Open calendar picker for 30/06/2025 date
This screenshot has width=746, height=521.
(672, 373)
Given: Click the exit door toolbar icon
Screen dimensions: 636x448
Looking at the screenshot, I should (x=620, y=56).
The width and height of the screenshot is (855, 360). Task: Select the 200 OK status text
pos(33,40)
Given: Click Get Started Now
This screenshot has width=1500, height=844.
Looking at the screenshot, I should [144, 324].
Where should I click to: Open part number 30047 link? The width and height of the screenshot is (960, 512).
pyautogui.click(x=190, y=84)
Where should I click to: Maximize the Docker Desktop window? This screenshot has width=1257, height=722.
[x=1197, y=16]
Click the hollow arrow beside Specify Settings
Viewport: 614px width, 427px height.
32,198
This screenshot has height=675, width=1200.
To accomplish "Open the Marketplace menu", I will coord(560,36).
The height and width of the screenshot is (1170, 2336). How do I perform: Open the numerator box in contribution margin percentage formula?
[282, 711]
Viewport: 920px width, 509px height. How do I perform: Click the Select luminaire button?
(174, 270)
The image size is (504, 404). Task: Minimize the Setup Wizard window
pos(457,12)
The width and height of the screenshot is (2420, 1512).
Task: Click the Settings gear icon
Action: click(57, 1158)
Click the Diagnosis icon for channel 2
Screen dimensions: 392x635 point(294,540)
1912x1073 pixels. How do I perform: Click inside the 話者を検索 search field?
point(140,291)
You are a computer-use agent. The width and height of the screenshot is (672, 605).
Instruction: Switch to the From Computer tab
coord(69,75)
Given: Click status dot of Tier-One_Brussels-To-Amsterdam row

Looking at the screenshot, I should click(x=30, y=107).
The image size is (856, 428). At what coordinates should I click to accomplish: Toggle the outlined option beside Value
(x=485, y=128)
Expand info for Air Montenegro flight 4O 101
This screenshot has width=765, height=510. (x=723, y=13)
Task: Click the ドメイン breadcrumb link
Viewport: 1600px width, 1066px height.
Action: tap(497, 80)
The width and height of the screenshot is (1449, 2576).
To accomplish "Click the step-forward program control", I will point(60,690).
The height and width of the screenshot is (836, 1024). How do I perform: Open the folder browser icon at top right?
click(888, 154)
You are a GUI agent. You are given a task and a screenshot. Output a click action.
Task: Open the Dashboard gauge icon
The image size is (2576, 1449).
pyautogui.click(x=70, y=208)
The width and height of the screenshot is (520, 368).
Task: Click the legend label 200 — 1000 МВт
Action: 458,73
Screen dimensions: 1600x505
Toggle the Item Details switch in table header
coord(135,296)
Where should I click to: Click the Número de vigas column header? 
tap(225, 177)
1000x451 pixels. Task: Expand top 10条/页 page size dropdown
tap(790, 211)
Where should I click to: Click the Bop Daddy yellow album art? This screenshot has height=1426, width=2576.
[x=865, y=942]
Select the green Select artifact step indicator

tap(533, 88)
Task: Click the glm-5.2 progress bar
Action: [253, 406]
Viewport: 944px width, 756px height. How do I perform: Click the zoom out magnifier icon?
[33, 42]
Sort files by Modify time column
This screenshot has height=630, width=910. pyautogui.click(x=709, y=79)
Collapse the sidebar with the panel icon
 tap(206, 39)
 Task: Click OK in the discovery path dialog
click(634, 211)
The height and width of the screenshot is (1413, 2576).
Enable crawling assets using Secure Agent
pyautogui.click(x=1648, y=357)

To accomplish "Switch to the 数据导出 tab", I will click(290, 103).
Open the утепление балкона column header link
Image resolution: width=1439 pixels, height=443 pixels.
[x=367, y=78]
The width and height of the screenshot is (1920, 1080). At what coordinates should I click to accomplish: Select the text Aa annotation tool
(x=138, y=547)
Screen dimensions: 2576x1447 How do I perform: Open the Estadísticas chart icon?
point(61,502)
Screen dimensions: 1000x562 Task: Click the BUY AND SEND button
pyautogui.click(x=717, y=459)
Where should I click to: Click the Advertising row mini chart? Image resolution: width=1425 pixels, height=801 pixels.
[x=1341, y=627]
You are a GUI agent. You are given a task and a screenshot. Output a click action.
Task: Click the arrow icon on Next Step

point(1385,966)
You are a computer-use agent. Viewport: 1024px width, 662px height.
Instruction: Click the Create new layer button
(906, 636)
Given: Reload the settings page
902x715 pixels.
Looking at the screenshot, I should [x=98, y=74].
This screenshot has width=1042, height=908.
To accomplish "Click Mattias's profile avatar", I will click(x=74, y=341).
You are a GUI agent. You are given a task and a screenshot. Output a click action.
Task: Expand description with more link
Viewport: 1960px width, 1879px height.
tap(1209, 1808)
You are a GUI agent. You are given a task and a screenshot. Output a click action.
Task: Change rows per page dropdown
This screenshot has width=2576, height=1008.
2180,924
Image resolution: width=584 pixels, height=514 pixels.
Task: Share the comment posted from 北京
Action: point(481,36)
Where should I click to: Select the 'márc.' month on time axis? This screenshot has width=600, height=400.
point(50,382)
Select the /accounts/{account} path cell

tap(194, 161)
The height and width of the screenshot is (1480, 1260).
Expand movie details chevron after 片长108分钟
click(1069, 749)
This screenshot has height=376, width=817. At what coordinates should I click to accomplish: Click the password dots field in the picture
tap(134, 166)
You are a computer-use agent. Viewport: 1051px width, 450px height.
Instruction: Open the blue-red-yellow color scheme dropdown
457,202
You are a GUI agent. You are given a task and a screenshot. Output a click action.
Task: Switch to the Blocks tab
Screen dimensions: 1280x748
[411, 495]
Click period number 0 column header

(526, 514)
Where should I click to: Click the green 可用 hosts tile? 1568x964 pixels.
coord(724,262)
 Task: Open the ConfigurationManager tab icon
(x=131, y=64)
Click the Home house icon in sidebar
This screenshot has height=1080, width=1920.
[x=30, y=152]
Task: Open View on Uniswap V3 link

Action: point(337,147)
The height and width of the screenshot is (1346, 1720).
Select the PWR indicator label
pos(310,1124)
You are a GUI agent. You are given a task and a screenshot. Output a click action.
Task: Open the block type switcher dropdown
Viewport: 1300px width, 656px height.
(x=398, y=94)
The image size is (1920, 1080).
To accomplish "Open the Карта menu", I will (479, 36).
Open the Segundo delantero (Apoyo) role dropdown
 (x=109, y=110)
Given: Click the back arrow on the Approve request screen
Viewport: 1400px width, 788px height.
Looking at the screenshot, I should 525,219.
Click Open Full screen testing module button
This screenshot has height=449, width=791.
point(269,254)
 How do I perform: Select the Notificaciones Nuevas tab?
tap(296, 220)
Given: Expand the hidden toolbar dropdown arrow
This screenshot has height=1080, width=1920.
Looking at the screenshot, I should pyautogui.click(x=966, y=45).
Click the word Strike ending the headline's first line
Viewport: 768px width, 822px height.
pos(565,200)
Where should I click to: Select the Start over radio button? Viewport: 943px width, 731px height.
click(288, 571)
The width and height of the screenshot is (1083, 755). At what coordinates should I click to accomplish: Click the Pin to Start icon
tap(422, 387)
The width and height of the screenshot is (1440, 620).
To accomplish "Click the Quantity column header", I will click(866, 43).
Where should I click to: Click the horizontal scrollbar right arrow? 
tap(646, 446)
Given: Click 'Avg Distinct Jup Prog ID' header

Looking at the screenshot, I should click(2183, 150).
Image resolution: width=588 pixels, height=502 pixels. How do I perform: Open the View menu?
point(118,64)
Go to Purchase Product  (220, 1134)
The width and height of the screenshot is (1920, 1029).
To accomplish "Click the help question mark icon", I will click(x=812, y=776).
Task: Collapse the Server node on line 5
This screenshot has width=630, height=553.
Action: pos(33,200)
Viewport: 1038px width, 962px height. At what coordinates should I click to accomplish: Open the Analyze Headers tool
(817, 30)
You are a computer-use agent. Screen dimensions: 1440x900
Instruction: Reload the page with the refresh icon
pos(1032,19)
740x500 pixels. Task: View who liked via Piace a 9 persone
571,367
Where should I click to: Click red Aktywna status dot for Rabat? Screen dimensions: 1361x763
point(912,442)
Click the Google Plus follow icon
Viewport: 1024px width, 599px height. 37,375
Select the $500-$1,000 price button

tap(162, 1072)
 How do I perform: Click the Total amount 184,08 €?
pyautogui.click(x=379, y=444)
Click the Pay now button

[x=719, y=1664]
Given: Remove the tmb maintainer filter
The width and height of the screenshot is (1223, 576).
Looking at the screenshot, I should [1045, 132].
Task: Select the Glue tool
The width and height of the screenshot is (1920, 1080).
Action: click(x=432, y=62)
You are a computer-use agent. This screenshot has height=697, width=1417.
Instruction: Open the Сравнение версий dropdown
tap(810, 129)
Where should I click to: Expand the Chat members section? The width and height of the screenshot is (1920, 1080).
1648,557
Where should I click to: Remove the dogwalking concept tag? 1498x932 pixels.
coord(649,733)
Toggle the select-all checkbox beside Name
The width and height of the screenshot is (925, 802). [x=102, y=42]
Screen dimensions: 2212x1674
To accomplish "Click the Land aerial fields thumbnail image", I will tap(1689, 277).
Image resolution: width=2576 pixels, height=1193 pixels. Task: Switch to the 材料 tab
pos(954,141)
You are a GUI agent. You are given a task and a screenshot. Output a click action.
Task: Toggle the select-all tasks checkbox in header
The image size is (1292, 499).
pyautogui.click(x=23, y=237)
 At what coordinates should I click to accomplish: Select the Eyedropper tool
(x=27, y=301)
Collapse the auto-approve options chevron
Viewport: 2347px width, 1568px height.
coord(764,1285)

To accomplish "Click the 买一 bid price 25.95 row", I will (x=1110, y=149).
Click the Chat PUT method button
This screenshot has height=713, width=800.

■ ■ ■ ■ ■ ■ ■

• _Task prompt_: Put the lines from the one containing "Task: Open View on Uniswap V3 link" through the one containing "pos(310,1124)", inclusive, into a numbered list, omitting any blank lines.

• _The output_:
1. Task: Open View on Uniswap V3 link
2. Action: point(337,147)
3. The height and width of the screenshot is (1346, 1720).
4. Select the PWR indicator label
5. pos(310,1124)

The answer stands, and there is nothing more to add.